● ACTIVITY
Word for word, restate every record, though not the pictures.

● SUPPLIED DATA
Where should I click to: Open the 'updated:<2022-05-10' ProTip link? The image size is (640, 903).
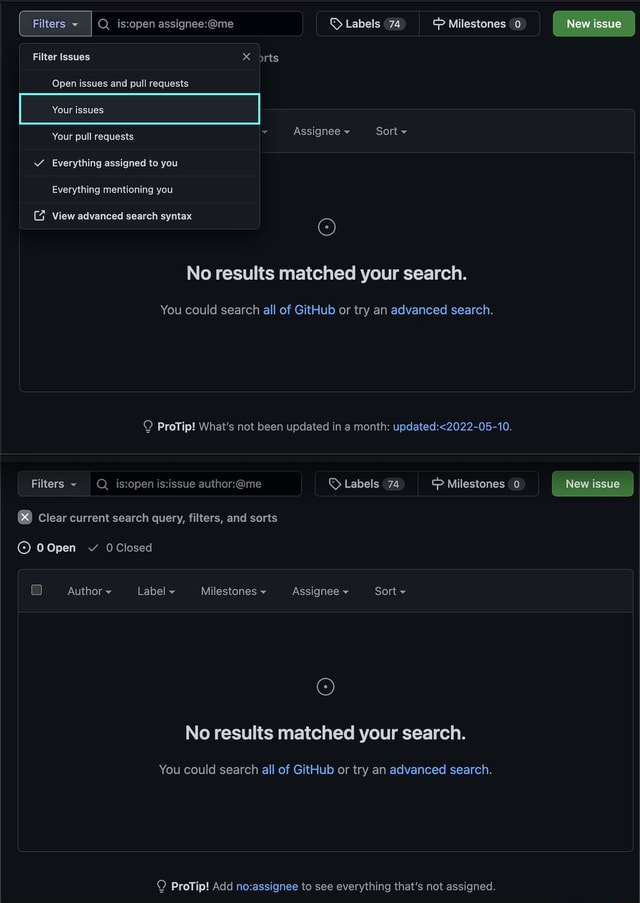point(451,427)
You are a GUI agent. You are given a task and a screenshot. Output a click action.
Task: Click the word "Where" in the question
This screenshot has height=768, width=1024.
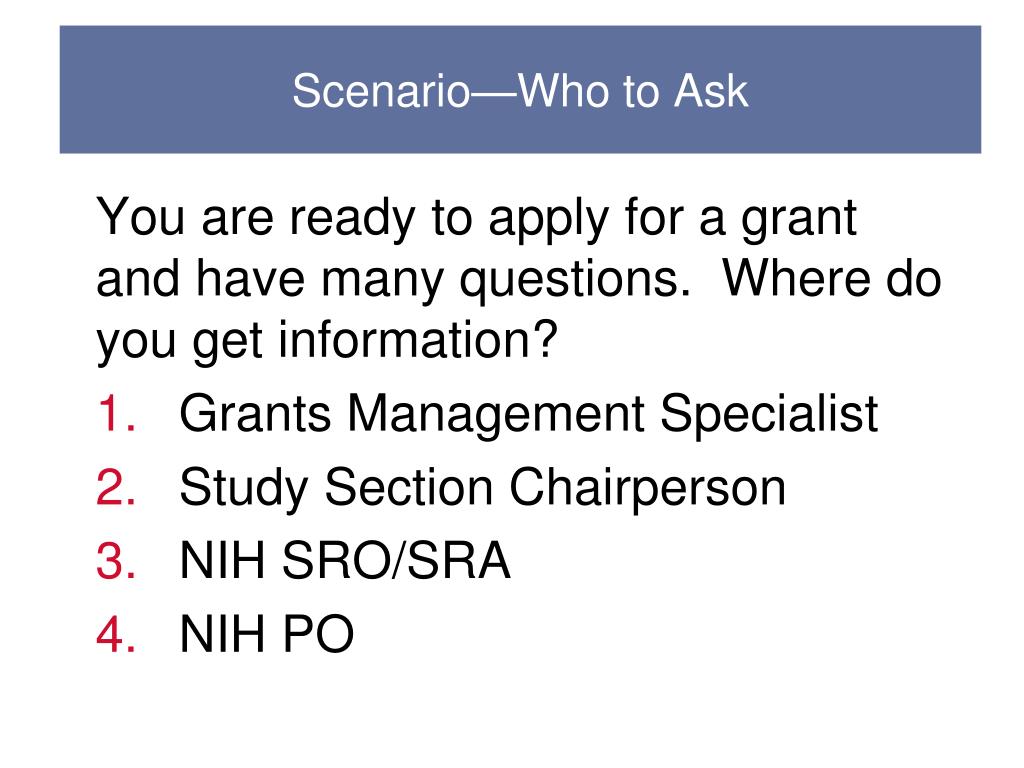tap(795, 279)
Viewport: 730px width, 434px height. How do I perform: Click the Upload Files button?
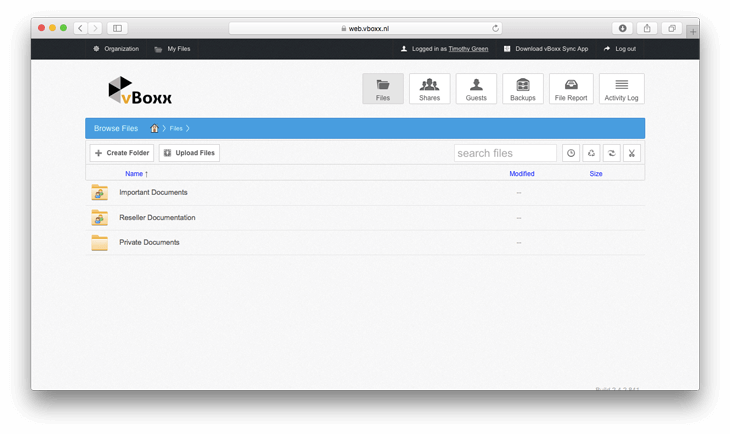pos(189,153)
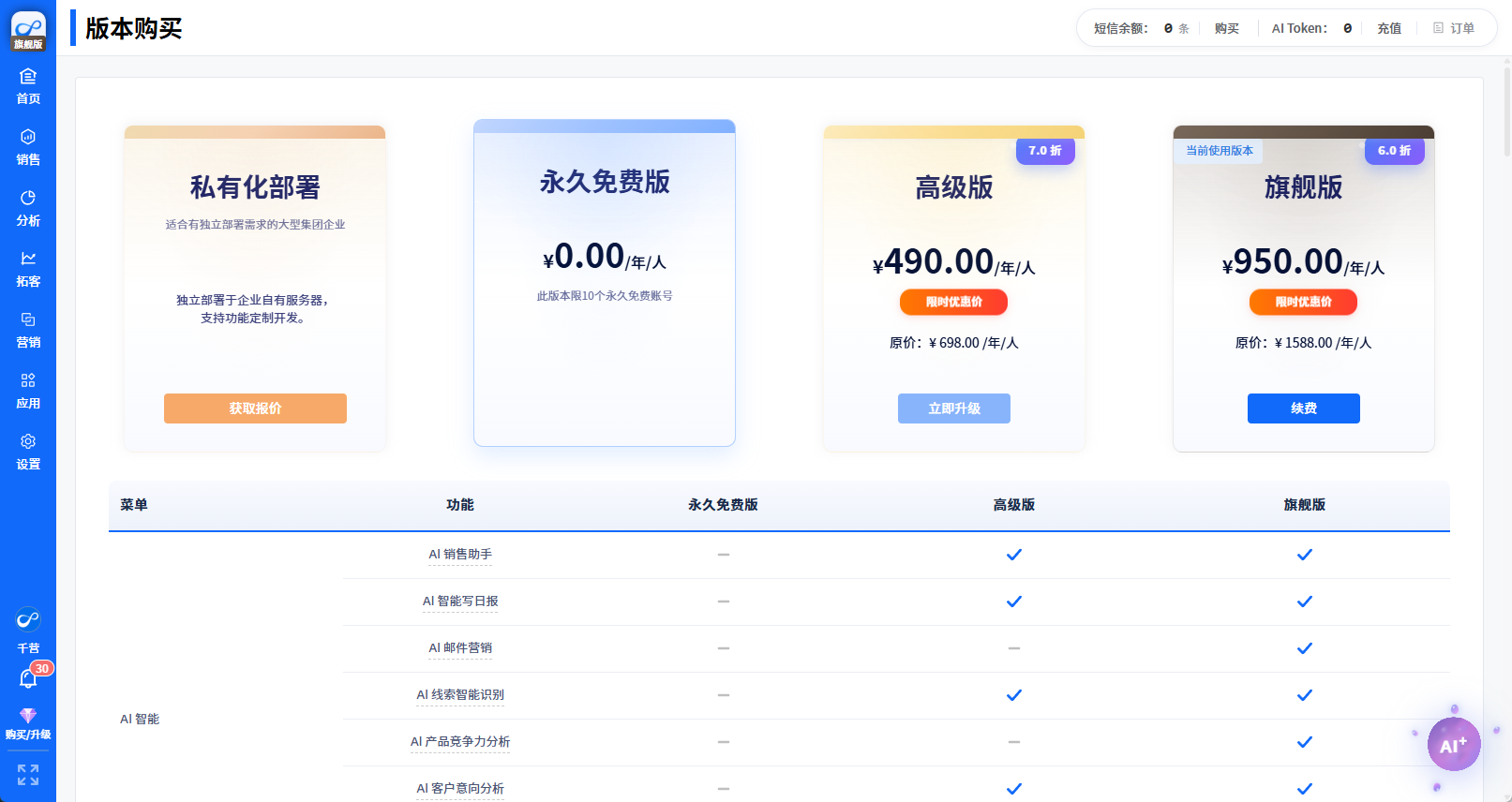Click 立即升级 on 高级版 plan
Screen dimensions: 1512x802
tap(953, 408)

● TASK RESULT
Where should I click to: Open the 'updated:<2022-05-10' ProTip link? The image size is (640, 903).
point(451,427)
You are a GUI agent. You are given a task and a screenshot. Output a click action.
Task: Click the word "Where" in the question
This screenshot has height=768, width=1024.
tap(795, 279)
Viewport: 730px width, 434px height. How do I perform: Click the Upload Files button?
pos(189,153)
Click 立即升级 on 高级版 plan
Screen dimensions: 1512x802
tap(953, 408)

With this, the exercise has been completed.